Mid-Year Review: AI Lawsuit Developments in 2024 — The Copyright Alliance’s Kevin Madigan provides the latest on the over two dozen lawsuits where copyright questions arising from artificial intelligence are at issue.

Machine readable or not? – notes on the hearing in LAION e.v. vs Kneschke — “The case centers on LAION e.V.’s (a German non-profit organization that builds widely used training datasets) download of an image by German photographer Robert Kneschke for inclusion in the LAION 5B dataset. Neither party disputes that the image in question was downloaded, analyzed, and subsequently included in the training dataset, but LAION claims that this is legally permissible, while Kneschke disputes this. The disputed image was freely available without a paywall on the website bigstock.com.”
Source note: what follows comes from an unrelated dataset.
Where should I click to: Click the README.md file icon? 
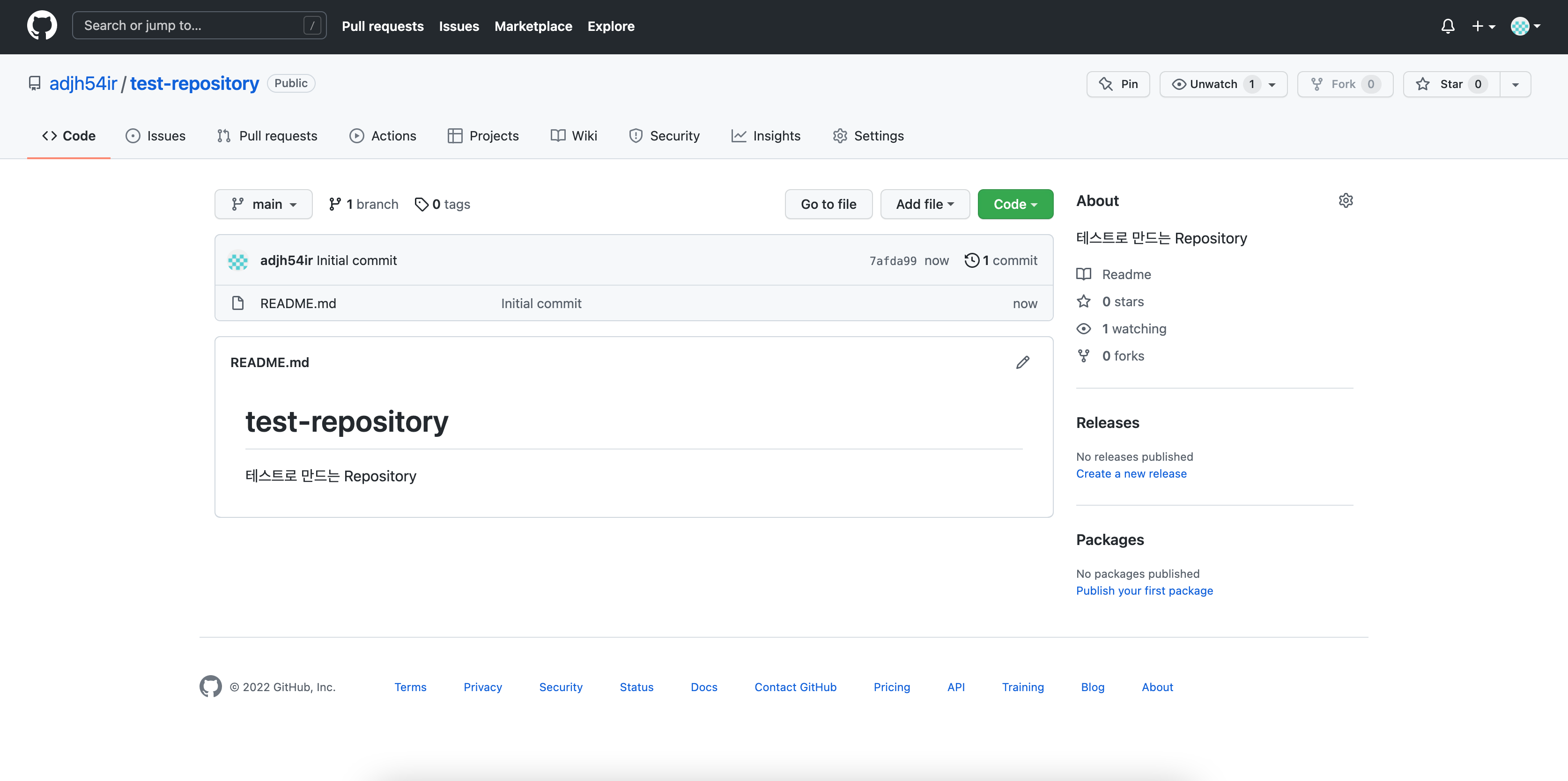coord(238,303)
Court Says U.S. Copyright Termination Might Cut Off Foreign Rights — “In 2008, when the heirs of Superman’s co-creators were locked in a bruising legal battle with DC Comics, the court in Siegel v. Warner Bros. Entertainment held … that a terminating party is only entitled to recapture domestic rights to the copyright in question, leaving any grant of foreign rights intact. But now, more than fifteen years later, a new case out of Louisiana is challenging the prevailing view that copyright termination can only result in a recapture of U.S. rights, and—at least for now—the court seems to be buying the plaintiffs’ argument.”

The Push to Develop Generative A.I. Without All the Lawsuits — “Getty, along with 20 other stock image companies, is providing images for Bria AI, an Israeli start-up, to build an A.I. model. Bria will split revenue from its generator with Getty and its other partners. Yair Adato, the chief executive of Bria, said dividing revenue with all of the partners and helping to attribute work back to artists was essential to preserve the role of content creators. Without ‘value for creation, everything will be very average and very boring,’ he said.”

Canadian Legal Code? Copying Foreign Law Can’t Infringe Copyright Under US Law — “In dissent, Judge Douglas argued that the majority misapplied Veeck. He argued that the en banc court in Veeck held that law was not copyrightable subject matter in the US. Since copyrightability is determined based on the law of the foreign jurisdiction, and since the P.S. Knight copyrights were valid in Canada, Judge Douglas would have distinguished this case from Veeck and affirmed the district court.”